In 1952 I joined a working group in Wiesbaden, Germany headed by the U.S. Air Force whose charter was to lay out requirements for NATO's tactical nuclear arsenal. As the effort progressed, it became clear to me that gaining a low-yield discriminate warhead capability, to minimize harm to German civilians and their infrastructure was of no interest to any of the officers, including the head of the group. After all, they just had finished pulverizing Germany in World War II, so why should they be concerned over repeating this with nuclear weapons? I bowed out of the group and went back home feeling somewhat disgusted. As a result, with this calloused attitude, targetting analyses in the study indicated the need for the largest warhead yields available.
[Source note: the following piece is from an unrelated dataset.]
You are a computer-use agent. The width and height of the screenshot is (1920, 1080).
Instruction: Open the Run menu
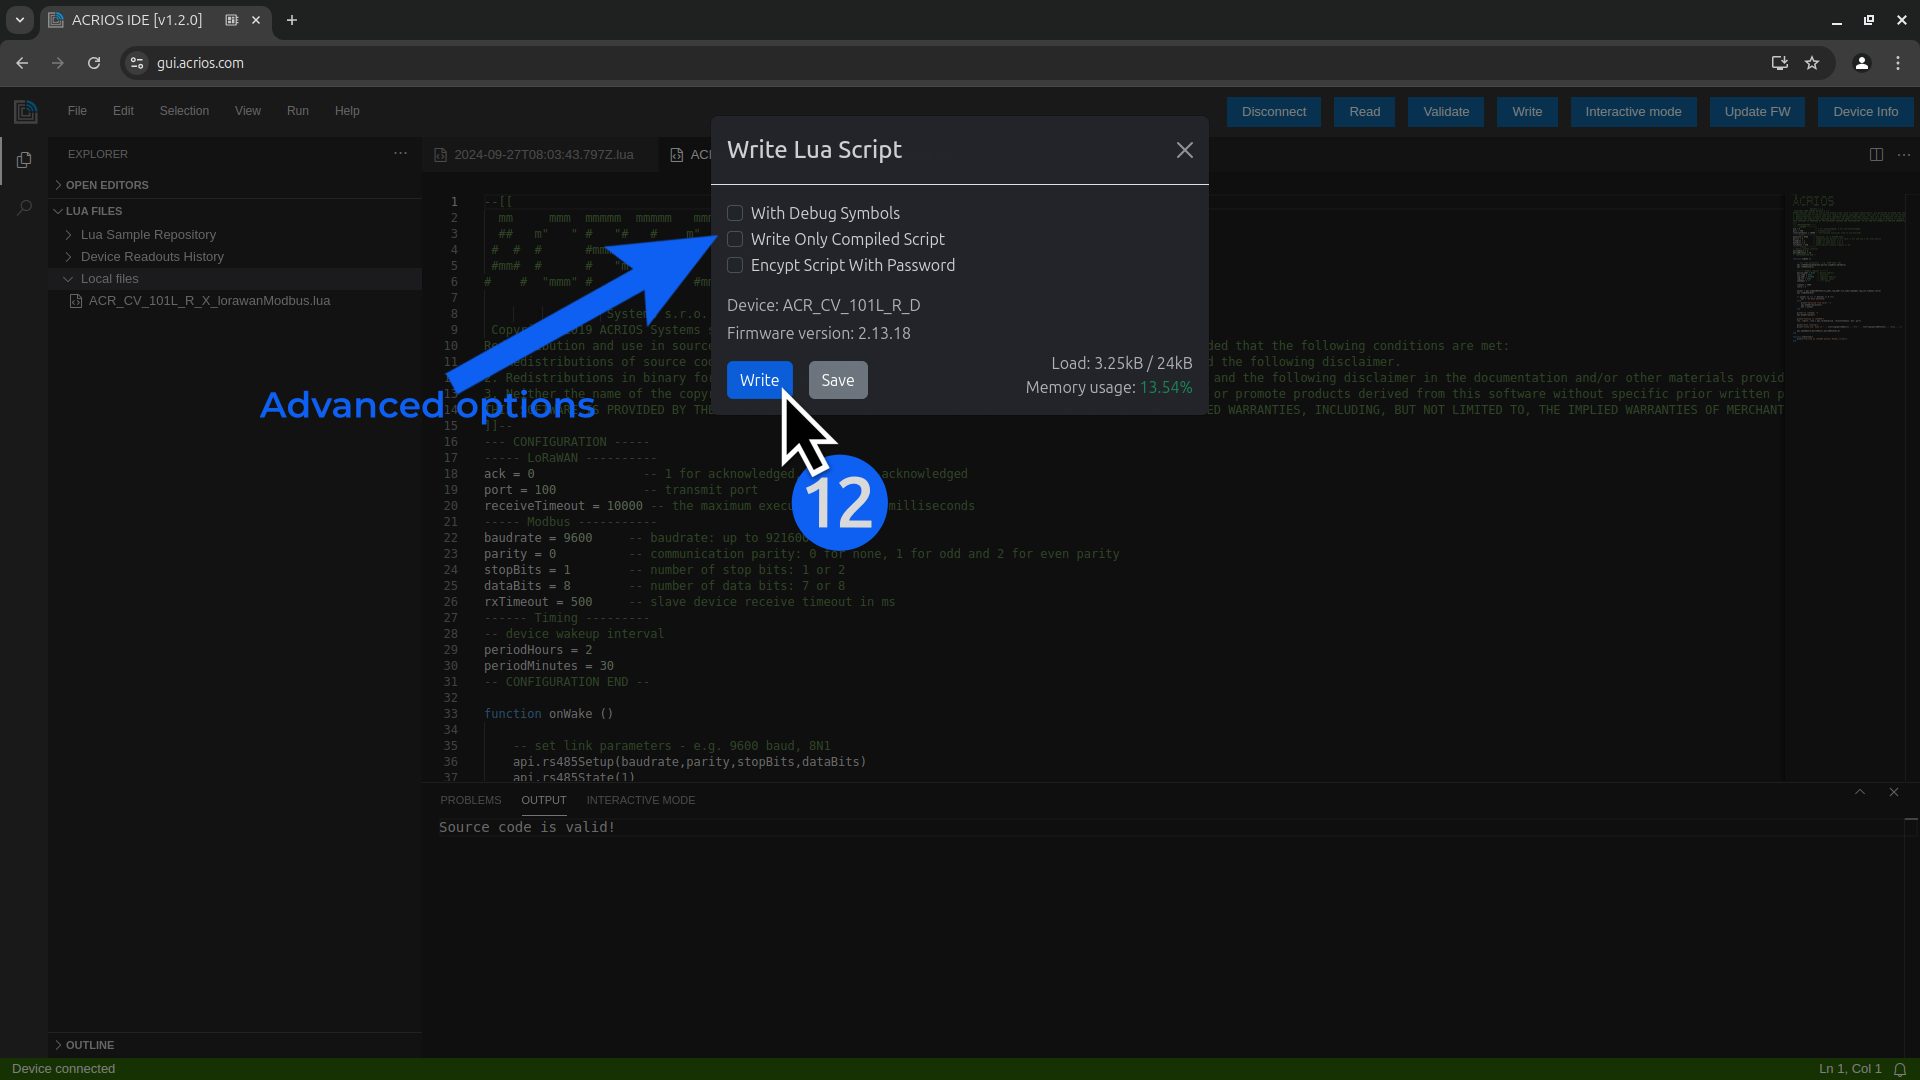coord(297,109)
When the West Germans, who as NATO allies would be delivering these weapons, got word of this and the nuclear stockpile we were building up they howled in official protest and even though thousands of U.S. tactical nuclear warheads were deployed to Europe and other places around the road, to all intents and purposes it was clear they never would or, considering the totally unrealistic doctrine for their employment, could be used to meet rational objectives. As of today these weapons are long gone from the U.S. arsenal and by order of President George Bush the Elder have been demolished. Moreover, in 1994 Congress passed legislation forbidding the development and production of low-yield dicriminate battlefield nuclear weapons. In this context, unless this decision is reversed it is little short of ludicrous for the NPR to call for developing new low-yield nuclear weapons. Furthermore, as a result of this legislation, our nuclear warhead development capabilities have been decimated and even were this legislation reversed, a very dubious proposition, it could be years before they could be restored.

In 1961, I went to Gettysburg, PA to brief retired President Dwight Eiserhower on the neutron bomb. He allowed this was a most interesting technical concept but stated unequivocally it had no realistic use. Should we actually employ such weapons, or any other tactical nuclear weapons deployed by the many thousands during his administration, this inexorably would result in all-out thermonuclear war. In the real world, as seen by Eisenhower, this and all other low yield tactical nuclear weapons were of no value.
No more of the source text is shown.